* Exercise *
Copy each line of the data below in which the word "Casino" can be found.

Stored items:
----

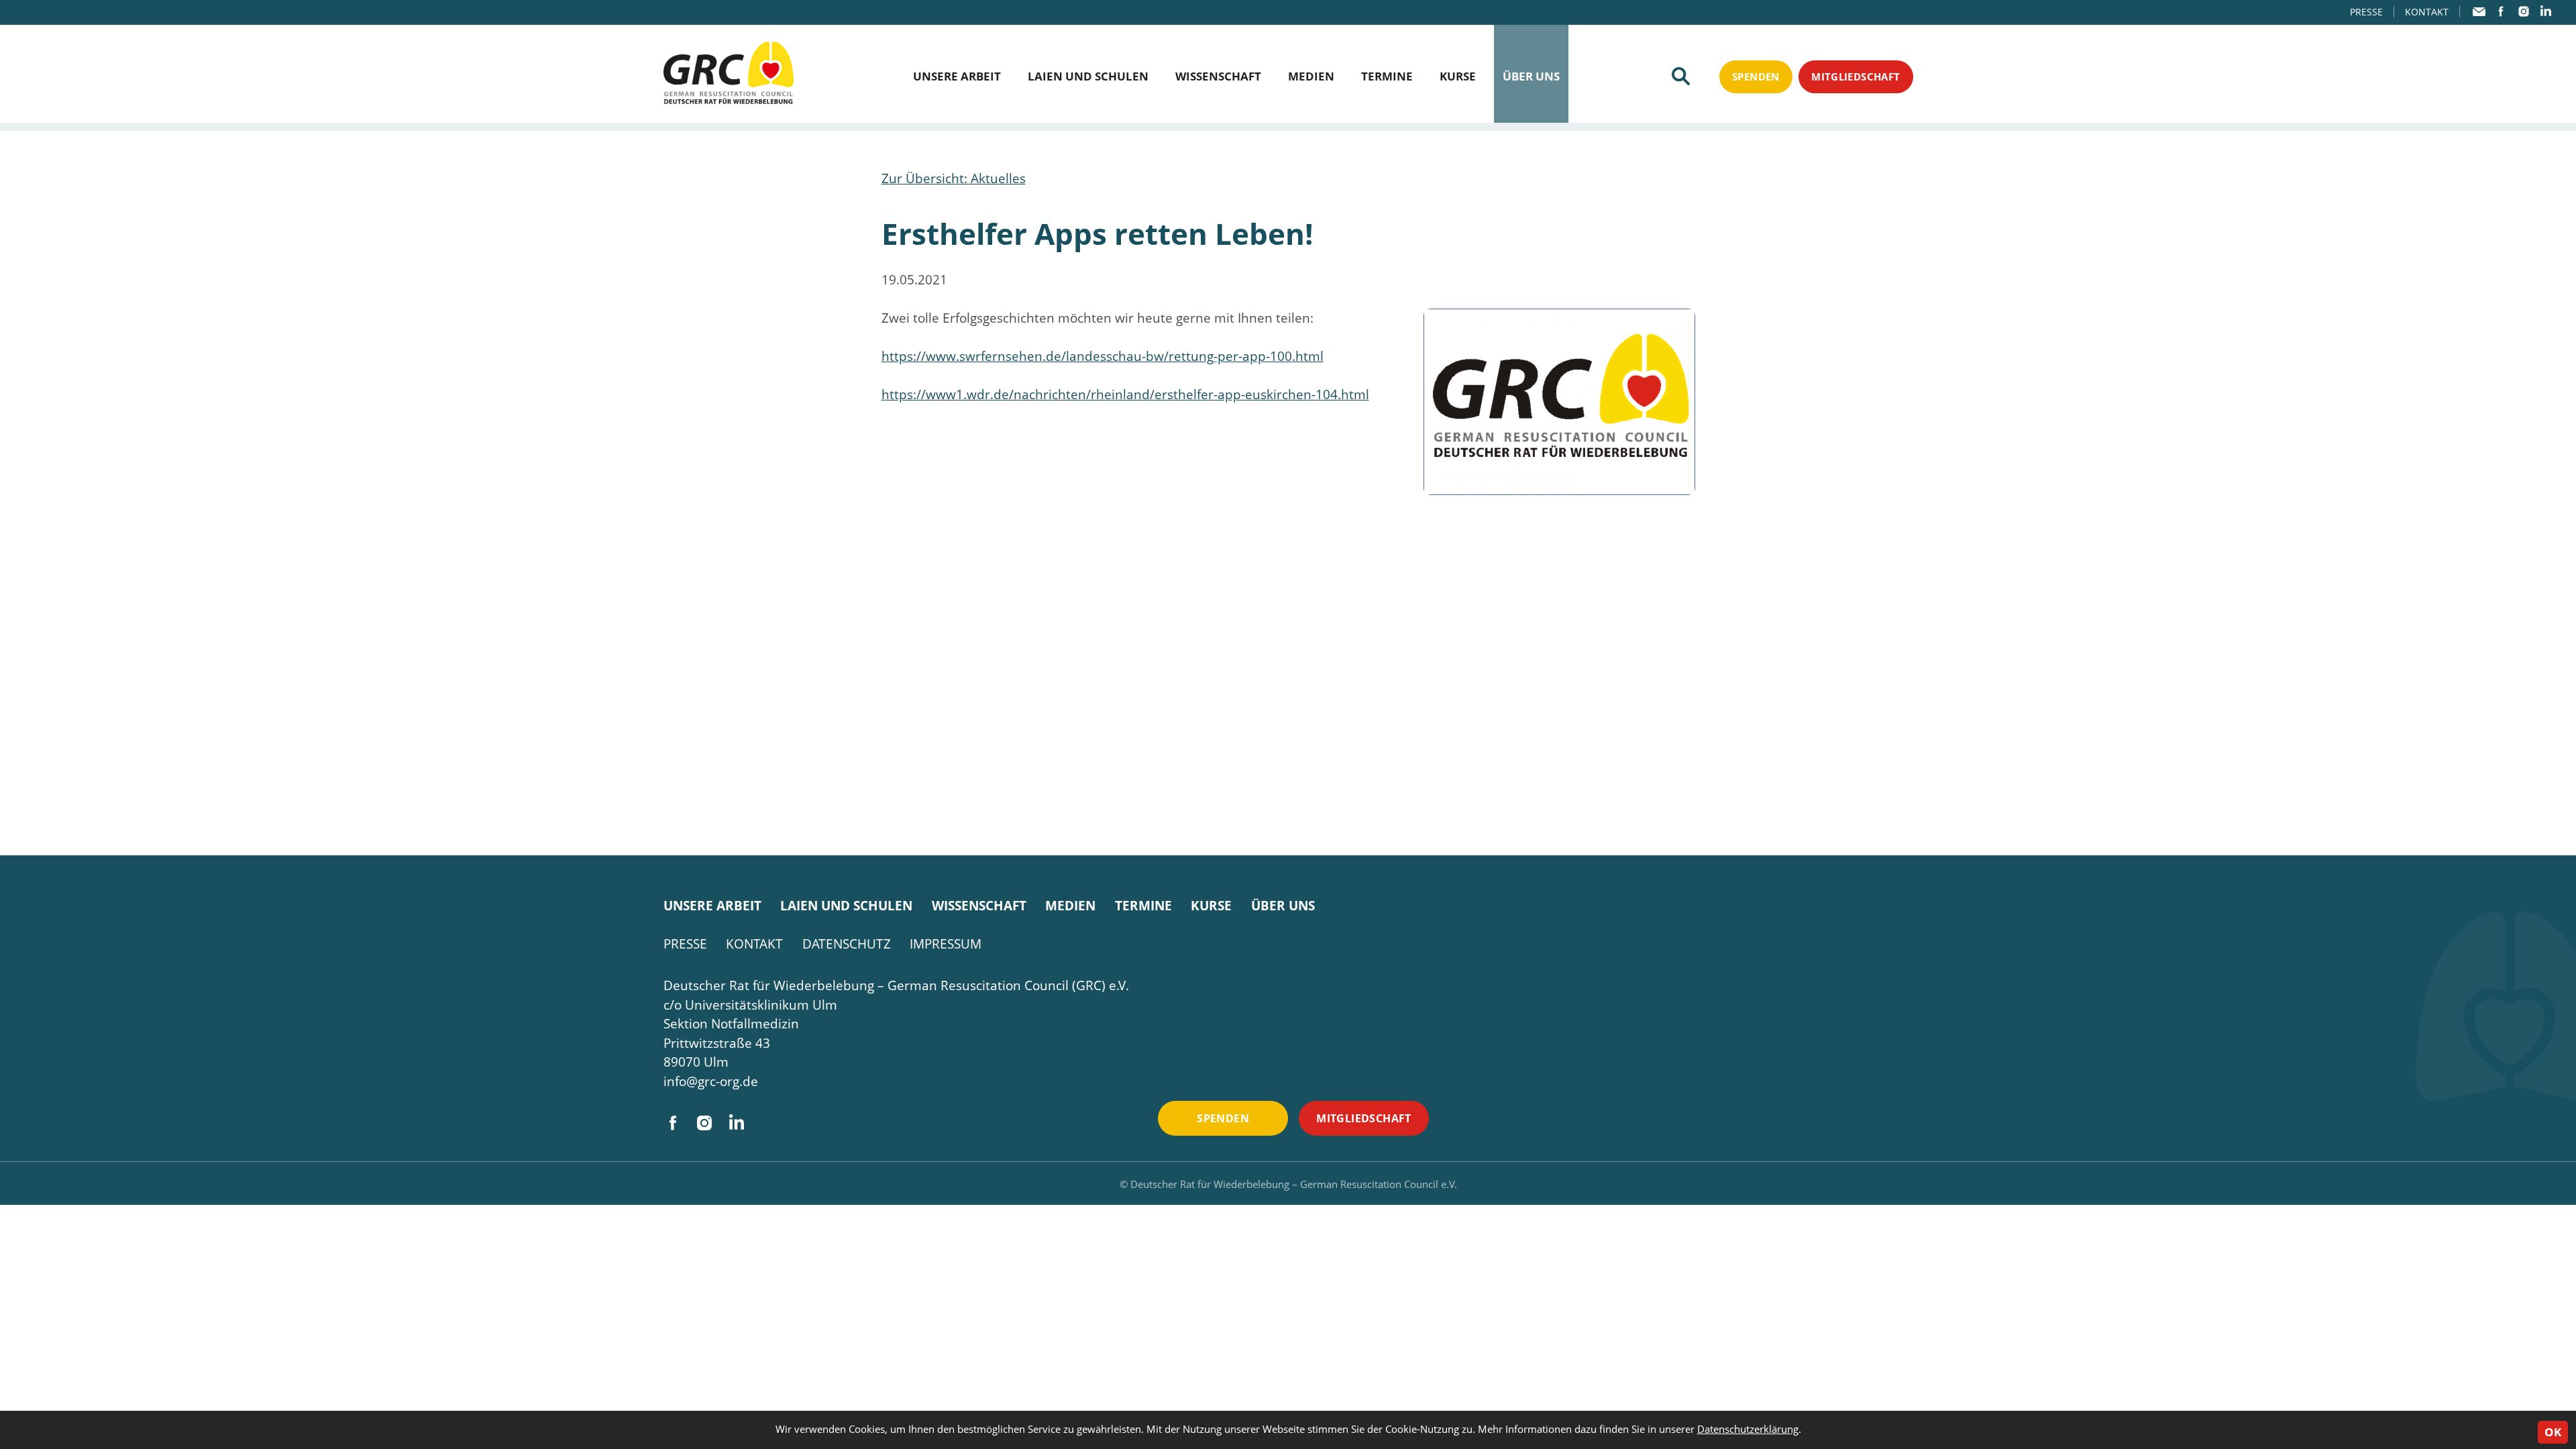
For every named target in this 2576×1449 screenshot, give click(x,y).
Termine (1387, 76)
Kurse (1458, 76)
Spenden (1756, 76)
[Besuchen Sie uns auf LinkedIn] (2545, 11)
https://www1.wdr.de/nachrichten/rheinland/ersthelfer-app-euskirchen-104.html (1125, 394)
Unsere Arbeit (957, 76)
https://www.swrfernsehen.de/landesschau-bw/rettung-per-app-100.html (1102, 356)
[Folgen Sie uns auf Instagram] (2523, 11)
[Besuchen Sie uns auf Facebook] (2501, 11)
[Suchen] (1681, 76)
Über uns (1531, 76)
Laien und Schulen (1088, 76)
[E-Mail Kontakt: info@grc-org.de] (2479, 11)
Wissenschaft (1218, 76)
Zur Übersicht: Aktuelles (953, 178)
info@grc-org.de (710, 1081)
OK (2552, 1432)
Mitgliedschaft (1855, 76)
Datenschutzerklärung (1748, 1429)
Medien (1311, 76)
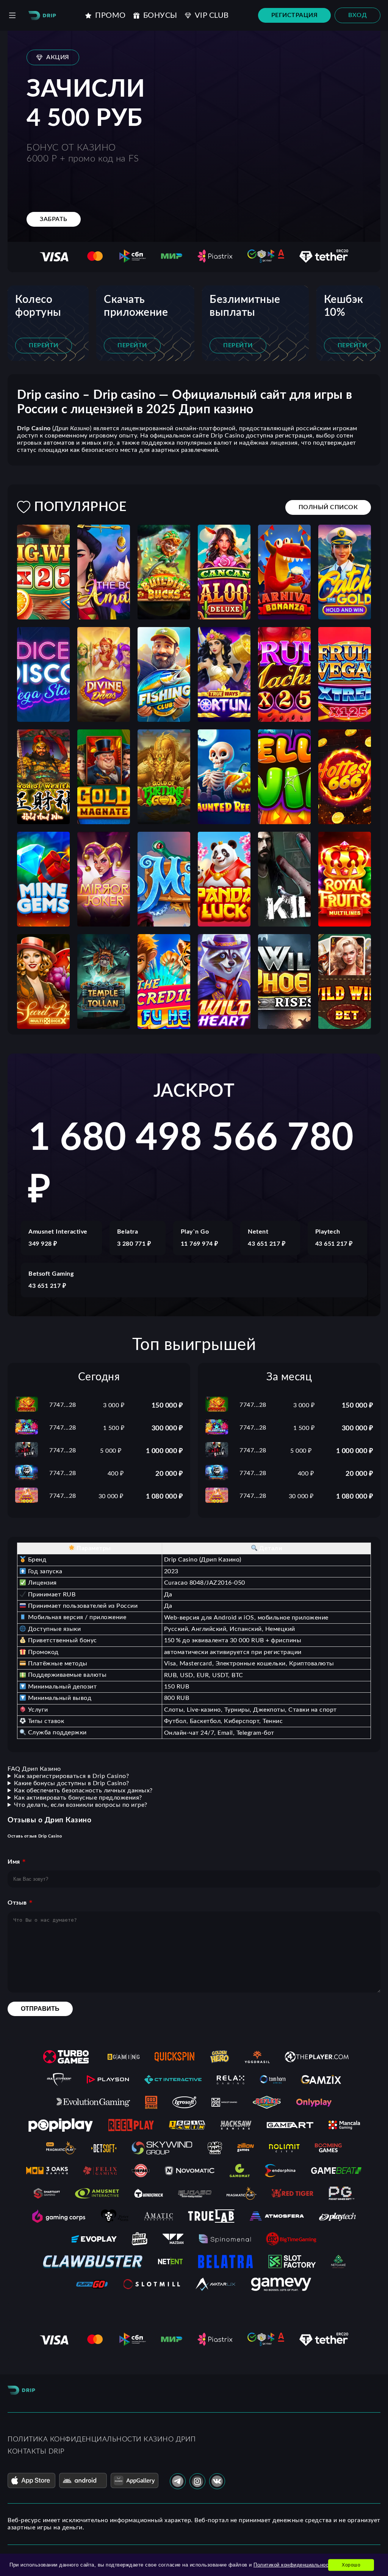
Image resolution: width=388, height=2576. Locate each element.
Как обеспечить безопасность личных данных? (83, 1790)
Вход (357, 15)
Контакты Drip (36, 2451)
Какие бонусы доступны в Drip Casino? (71, 1783)
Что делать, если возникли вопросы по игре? (80, 1805)
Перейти (43, 345)
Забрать (53, 219)
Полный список (328, 507)
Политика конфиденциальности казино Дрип (102, 2439)
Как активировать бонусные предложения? (78, 1798)
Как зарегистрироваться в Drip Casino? (71, 1776)
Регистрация (294, 15)
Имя (14, 1862)
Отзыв (17, 1903)
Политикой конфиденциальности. (294, 2565)
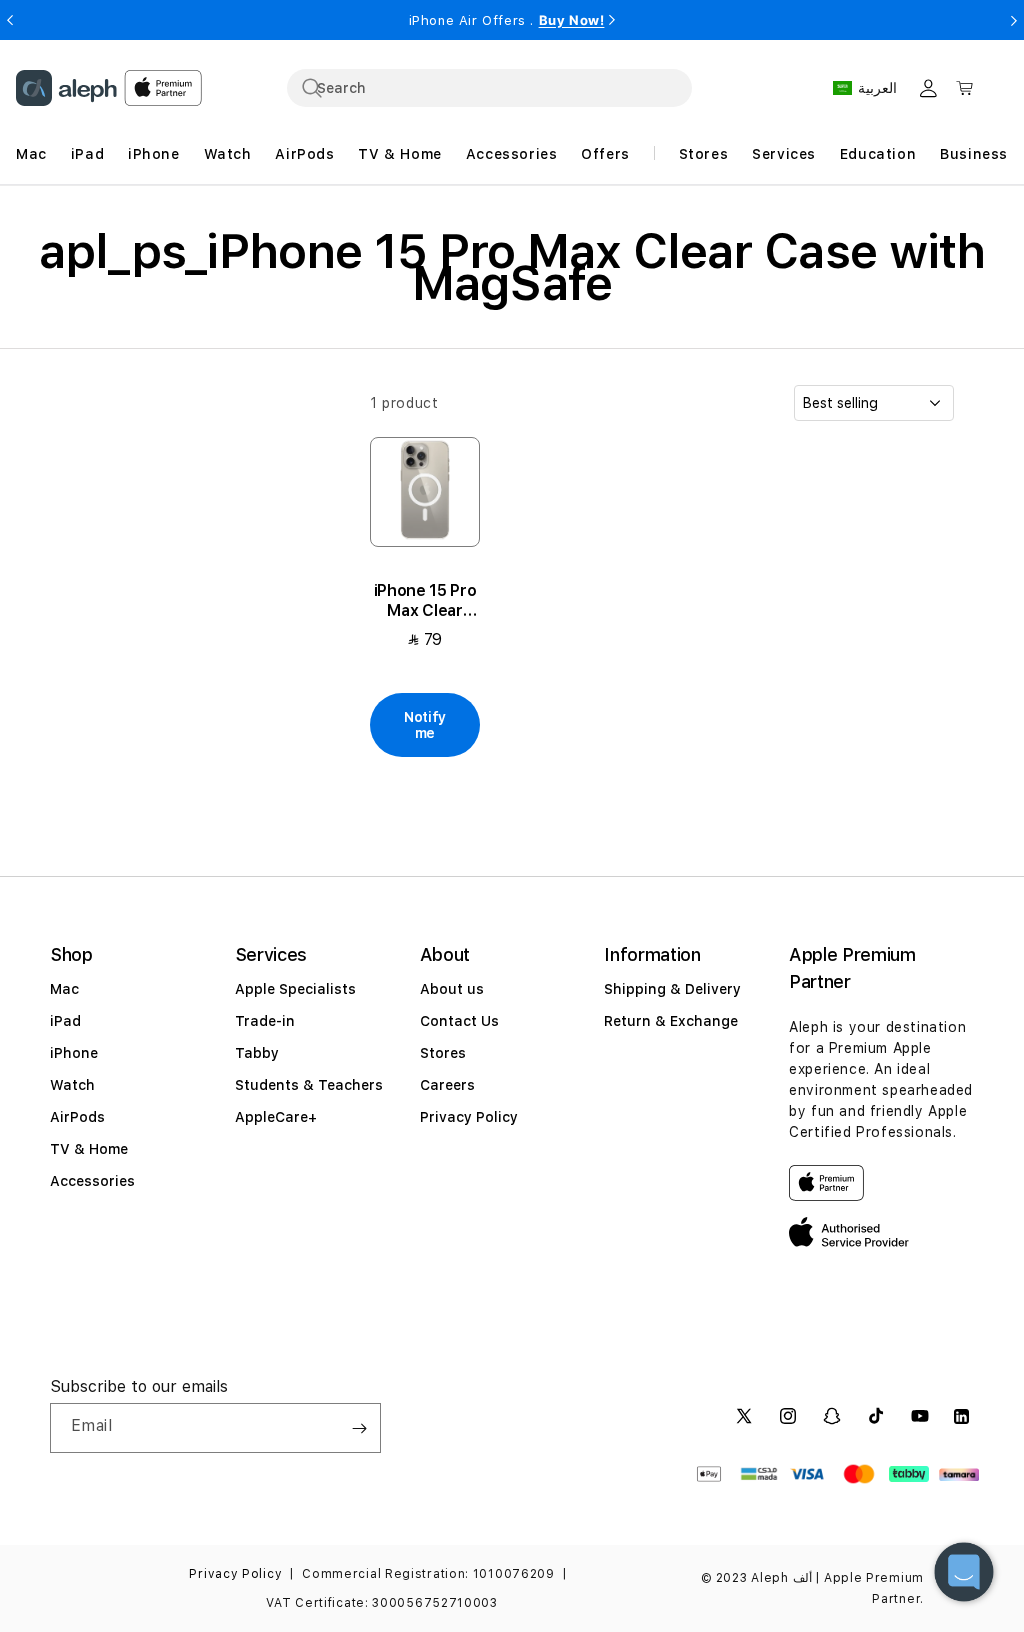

----

* Written response *
Какие бонусы доступны в Drip Casino? (71, 1783)
Как зарегистрироваться в Drip Casino? (71, 1776)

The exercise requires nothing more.